◆ What needs to be done ◆
Reproduce the following data verbatim, line for line, without any alteration.

◆ Available data ◆
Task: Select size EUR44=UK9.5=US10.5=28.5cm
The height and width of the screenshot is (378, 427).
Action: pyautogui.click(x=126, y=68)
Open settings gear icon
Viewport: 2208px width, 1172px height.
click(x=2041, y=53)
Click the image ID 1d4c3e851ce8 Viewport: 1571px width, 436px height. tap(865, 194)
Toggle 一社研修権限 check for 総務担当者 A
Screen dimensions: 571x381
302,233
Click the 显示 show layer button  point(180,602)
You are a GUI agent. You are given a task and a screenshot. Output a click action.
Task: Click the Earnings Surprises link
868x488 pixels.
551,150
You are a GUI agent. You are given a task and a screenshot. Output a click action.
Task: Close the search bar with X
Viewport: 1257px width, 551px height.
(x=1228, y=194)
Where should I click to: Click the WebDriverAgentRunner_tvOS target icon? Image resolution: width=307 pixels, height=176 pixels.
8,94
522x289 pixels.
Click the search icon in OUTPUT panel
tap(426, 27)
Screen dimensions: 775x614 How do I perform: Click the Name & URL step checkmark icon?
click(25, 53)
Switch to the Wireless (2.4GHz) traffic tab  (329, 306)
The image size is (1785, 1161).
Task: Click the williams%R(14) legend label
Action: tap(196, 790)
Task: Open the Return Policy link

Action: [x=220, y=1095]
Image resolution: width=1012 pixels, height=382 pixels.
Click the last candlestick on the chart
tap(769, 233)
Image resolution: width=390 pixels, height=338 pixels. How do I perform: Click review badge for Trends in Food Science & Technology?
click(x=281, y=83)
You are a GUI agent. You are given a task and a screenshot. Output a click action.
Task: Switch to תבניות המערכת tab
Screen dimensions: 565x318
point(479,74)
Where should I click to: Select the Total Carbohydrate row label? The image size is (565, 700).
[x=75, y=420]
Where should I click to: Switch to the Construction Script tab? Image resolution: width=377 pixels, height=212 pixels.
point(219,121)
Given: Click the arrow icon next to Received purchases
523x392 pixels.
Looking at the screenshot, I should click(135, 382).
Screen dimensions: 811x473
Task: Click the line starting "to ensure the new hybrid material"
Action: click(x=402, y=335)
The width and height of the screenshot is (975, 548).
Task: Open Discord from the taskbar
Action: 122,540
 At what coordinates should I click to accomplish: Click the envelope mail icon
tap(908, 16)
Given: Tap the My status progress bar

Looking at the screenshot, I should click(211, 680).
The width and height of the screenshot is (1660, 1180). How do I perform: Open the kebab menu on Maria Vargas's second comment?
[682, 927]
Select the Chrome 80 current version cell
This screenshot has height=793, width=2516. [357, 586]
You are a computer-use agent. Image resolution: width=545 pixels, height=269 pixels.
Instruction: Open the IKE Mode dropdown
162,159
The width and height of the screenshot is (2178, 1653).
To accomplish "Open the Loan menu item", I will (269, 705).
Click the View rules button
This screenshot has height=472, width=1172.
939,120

◆ Reply to the exercise ◆
Task: Select size EUR44=UK9.5=US10.5=28.5cm
The height and width of the screenshot is (378, 427).
Action: pyautogui.click(x=126, y=68)
Open settings gear icon
Viewport: 2208px width, 1172px height.
click(x=2041, y=53)
Click the image ID 1d4c3e851ce8 Viewport: 1571px width, 436px height. tap(865, 194)
Toggle 一社研修権限 check for 総務担当者 A
Screen dimensions: 571x381
302,233
Click the 显示 show layer button  point(180,602)
You are a GUI agent. You are given a task and a screenshot. Output a click action.
Task: Click the Earnings Surprises link
868x488 pixels.
551,150
You are a GUI agent. You are given a task and a screenshot. Output a click action.
Task: Close the search bar with X
Viewport: 1257px width, 551px height.
(x=1228, y=194)
Where should I click to: Click the WebDriverAgentRunner_tvOS target icon? Image resolution: width=307 pixels, height=176 pixels.
8,94
522x289 pixels.
Click the search icon in OUTPUT panel
tap(426, 27)
Screen dimensions: 775x614 How do I perform: Click the Name & URL step checkmark icon?
click(25, 53)
Switch to the Wireless (2.4GHz) traffic tab  (329, 306)
The image size is (1785, 1161).
Task: Click the williams%R(14) legend label
Action: tap(196, 790)
Task: Open the Return Policy link

Action: [x=220, y=1095]
Image resolution: width=1012 pixels, height=382 pixels.
Click the last candlestick on the chart
tap(769, 233)
Image resolution: width=390 pixels, height=338 pixels. How do I perform: Click review badge for Trends in Food Science & Technology?
click(x=281, y=83)
You are a GUI agent. You are given a task and a screenshot. Output a click action.
Task: Switch to תבניות המערכת tab
Screen dimensions: 565x318
point(479,74)
Where should I click to: Select the Total Carbohydrate row label? The image size is (565, 700).
[x=75, y=420]
Where should I click to: Switch to the Construction Script tab? Image resolution: width=377 pixels, height=212 pixels.
point(219,121)
Given: Click the arrow icon next to Received purchases
523x392 pixels.
Looking at the screenshot, I should click(135, 382).
Screen dimensions: 811x473
Task: Click the line starting "to ensure the new hybrid material"
Action: click(x=402, y=335)
The width and height of the screenshot is (975, 548).
Task: Open Discord from the taskbar
Action: 122,540
 At what coordinates should I click to accomplish: Click the envelope mail icon
tap(908, 16)
Given: Tap the My status progress bar

Looking at the screenshot, I should click(211, 680).
The width and height of the screenshot is (1660, 1180). How do I perform: Open the kebab menu on Maria Vargas's second comment?
[682, 927]
Select the Chrome 80 current version cell
This screenshot has height=793, width=2516. [357, 586]
You are a computer-use agent. Image resolution: width=545 pixels, height=269 pixels.
Instruction: Open the IKE Mode dropdown
162,159
The width and height of the screenshot is (2178, 1653).
To accomplish "Open the Loan menu item", I will (269, 705).
Click the View rules button
This screenshot has height=472, width=1172.
939,120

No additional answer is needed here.